> [SUPPLIED RECORDS]
+++++
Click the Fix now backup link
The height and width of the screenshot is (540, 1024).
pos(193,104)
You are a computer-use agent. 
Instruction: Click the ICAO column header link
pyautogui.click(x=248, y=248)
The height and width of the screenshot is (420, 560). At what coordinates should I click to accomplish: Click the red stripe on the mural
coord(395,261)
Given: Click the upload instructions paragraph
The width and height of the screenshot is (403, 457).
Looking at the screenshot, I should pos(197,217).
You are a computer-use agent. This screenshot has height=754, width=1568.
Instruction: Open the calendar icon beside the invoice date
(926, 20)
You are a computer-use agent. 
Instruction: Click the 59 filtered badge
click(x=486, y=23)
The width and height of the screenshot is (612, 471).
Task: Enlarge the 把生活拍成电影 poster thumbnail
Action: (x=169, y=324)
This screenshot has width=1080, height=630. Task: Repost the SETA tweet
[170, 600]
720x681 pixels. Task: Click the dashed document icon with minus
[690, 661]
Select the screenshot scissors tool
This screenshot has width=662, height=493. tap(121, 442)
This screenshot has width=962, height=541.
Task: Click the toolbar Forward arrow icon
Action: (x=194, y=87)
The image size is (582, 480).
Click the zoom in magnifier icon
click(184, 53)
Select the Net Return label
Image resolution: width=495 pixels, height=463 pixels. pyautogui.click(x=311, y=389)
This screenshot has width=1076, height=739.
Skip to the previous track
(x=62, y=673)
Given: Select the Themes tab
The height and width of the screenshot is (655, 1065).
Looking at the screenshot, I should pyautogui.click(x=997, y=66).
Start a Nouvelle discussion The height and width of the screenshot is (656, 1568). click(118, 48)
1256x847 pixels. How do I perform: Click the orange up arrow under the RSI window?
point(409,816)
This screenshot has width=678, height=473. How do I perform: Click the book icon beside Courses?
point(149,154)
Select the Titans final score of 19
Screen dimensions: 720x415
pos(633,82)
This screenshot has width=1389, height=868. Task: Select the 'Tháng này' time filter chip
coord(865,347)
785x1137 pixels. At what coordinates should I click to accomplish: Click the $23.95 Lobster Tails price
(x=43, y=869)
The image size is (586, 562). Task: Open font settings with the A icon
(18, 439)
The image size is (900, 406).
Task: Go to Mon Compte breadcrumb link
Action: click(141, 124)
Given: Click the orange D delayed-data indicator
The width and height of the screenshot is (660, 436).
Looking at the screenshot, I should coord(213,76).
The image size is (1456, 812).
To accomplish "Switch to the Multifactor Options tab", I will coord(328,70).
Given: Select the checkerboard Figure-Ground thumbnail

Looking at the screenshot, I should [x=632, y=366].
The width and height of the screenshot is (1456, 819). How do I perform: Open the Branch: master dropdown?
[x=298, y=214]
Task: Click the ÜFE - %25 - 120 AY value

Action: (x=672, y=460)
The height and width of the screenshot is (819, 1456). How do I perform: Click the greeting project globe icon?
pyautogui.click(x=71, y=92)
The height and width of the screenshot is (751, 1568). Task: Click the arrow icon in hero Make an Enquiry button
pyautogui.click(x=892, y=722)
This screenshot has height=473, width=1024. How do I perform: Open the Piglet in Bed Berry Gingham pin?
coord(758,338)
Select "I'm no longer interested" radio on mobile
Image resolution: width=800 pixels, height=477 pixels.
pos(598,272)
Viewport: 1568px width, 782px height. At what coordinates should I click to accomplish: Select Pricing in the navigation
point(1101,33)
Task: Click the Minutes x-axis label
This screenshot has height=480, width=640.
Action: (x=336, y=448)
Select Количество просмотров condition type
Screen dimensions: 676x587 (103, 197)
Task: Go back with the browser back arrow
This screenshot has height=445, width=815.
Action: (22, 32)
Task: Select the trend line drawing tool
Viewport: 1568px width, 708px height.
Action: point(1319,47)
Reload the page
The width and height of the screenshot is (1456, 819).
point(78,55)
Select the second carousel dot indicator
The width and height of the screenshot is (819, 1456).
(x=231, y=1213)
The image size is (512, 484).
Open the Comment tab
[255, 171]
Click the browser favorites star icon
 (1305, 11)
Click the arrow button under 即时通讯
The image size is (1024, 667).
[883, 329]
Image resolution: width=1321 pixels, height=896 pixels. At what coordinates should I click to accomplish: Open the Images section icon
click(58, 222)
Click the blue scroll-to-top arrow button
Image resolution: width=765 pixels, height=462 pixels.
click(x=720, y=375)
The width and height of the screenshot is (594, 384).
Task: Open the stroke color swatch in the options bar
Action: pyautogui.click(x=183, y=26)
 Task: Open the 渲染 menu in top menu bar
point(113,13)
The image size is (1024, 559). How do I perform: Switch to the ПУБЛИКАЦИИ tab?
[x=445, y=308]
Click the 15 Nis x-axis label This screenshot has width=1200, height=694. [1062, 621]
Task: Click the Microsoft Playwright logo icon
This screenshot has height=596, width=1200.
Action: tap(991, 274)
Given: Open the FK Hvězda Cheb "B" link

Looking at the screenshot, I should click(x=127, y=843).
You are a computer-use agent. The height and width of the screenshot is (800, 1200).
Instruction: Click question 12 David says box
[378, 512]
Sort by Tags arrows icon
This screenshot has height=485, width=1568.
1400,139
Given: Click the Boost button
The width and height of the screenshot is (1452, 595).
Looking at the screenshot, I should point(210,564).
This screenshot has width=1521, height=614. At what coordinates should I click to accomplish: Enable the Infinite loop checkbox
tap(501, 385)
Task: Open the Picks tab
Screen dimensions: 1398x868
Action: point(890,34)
+++++
> [TASK DETAILS] Rewrite the entries starting at the line that contains "Task: Open the Picks tab" and ending at the last of the entries, with each coordinate in the answers shifted by -108. Keep the requests and every other line unchanged.

> [WORKED SOLUTION]
Task: Open the Picks tab
Screen dimensions: 1398x868
Action: point(782,-74)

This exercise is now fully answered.